El escritor español Andrés Barba introduce los textos de Thomas Bernhard que componen Las posesiones (Gris tormenta, 2019) con el relato de su propia desgracia: en cierto momento, su presupuesto para sobrevivir durante dos meses se redujo a 100 euros. En medio de los pensamientos apocalípticos de la escasez, recibió la noticia de que había ganado un premio de cinco mil euros concedido por el ayuntamiento de una pequeña ciudad italiana. El humor con el que cuenta el episodio para en seco cuando se pregunta: “¿Por qué siempre el paso de los escritores por las épocas de apuros económicos acaba teniendo inevitablemente un aire cómico? (…) hemos representado a los escritores muertos de hambre como si algo nos impulsara a arrebatarles hasta la dignidad de la agonía material”. Pero Barba no puede evitar ser cómico con su propia experiencia, pues los malabares materiales terminan por crear un contraste bufonesco con las aspiraciones intelectuales de quien pretende vivir de escritor. Procede así en sintonía con los textos que prologa, en los que Bernhard cuenta el destino de dos premios recibidos en medio de épocas de penuria económica y hambre de reconocimiento.

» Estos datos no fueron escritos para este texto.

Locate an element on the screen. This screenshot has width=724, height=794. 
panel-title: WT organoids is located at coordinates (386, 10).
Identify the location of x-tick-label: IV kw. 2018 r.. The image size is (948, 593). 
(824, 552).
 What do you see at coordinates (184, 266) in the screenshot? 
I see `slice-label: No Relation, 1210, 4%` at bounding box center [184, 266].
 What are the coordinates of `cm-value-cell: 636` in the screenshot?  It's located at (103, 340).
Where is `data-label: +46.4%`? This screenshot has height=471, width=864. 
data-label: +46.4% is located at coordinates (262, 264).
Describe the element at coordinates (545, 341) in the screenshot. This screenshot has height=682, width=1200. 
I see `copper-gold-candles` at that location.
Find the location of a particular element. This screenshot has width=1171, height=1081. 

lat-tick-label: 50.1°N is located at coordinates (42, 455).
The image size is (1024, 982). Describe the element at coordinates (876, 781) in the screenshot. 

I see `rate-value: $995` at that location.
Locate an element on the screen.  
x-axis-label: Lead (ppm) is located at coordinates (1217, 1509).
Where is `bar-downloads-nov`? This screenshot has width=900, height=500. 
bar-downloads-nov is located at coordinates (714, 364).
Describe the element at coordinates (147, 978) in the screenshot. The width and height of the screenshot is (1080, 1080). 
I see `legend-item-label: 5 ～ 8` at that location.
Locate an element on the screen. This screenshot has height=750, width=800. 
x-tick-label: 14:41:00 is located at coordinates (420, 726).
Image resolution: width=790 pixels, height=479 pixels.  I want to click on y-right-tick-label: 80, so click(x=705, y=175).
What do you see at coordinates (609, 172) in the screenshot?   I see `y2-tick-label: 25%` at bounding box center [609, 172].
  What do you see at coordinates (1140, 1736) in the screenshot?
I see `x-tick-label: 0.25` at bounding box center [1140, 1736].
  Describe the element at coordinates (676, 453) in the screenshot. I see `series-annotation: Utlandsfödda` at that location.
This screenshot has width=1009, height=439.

Las historias de Bernhard son especialmente memorables porque son verdaderas épicas del poseer: transiciones entre no tener nada y comprarse una granja que se cae a pedazos o un auto de lujo en el que sufre un aparatoso accidente, todo gracias a los premios literarios. El recorrido que lo lleva hasta allá —periodos agónicos de escritura, viajes y ceremonias de otorgamiento que padeció como un purgatorio previo al cheque final—, ponen al descubierto varios temas que reptan tras la existencia de los libros. Por un lado, la polémica de los premios. Bolaño lo narra en su cuento Sensini, por medio de la relación de dos escritores —un debutante y un autor hecho, aunque poco reconocido— que fundan su intercambio epistolar, y por tanto su amistad, en compartirse las convocatorias a diferentes premios locales. Bernhard cuenta que, tras recibir un importante galardón en Bremen, fue convocado a la mesa de jurados para decidir el ganador del año siguiente. Intentó defender la candidatura de Canetti, por su libro Auto de fe, pero alguno de sus colegas lo demeritó diciendo que también era judío y así se zanjó la cuestión. Finalmente, el ganador fue un nombre escogido casi al azar de una pila de libros, pues los jurados estaban cansados de discutir y querían pararse a comer. Bernhard no se cohíbe en dejar expuesta esta arbitrariedad, pues sabe que del otro lado de esa mesa —de todas las mesas en las que jurados de todo el mundo se sientan a tomar decisiones que pueden cambiarle el rumbo a un escritor—, hay alguien tratando de sacar adelante su obra, a la espera de un espaldarazo que le restablezca la esperanza de que su empeño tiene futuro o de que simplemente va a poder llegar a fin de mes.
Bernhard también narra la caída que supone concebir y lograr un libro para luego llegar a la estepa de las críticas, por lo general pocas, que parecen poner punto final a la experiencia de creación: “Creí que iba a asfixiarme por haber pensado erróneamente que la literatura era mi esperanza”, y más adelante agrega, “(…) le había dedicado todo lo que tenía, y ella me había arrojado a una fosa. La literatura me asqueaba, odiaba a todos los editores y todas las editoriales y todos los libros”. La inquietud de Bernhard es más que justa: ¿qué tendría que ocurrir después de publicado un libro que se compadezca con lo que tuvo que pasar antes de que este existiera?, ¿con el esfuerzo y la escasez que supone para el autor o con el trabajo dispendioso de un editor y su equipo? Su postura, que no por cómica deja de ser triste y sugestiva, está expuesta más ampliamente en el libro Mis premios, publicado por Alianza en 2017, que compila incluso algunos de los discursos leídos en las ceremonias de recepción.
La edición a la que me he referido, de la jovencísima editorial Gris Tormenta, hace parte de una colección dedicada a explorar las historias que ocurren antes de que las obras lleguen a los lectores, iniciativa que se suma a un interés cada vez más extendido por develar la vida secreta de los libros y, por añadidura, de editores, correctores, críticos y traductores, entre tantos, que al igual que los escritores, son seducidos por la esperanza de redención que no sobreviene luego de que un libro es publicado.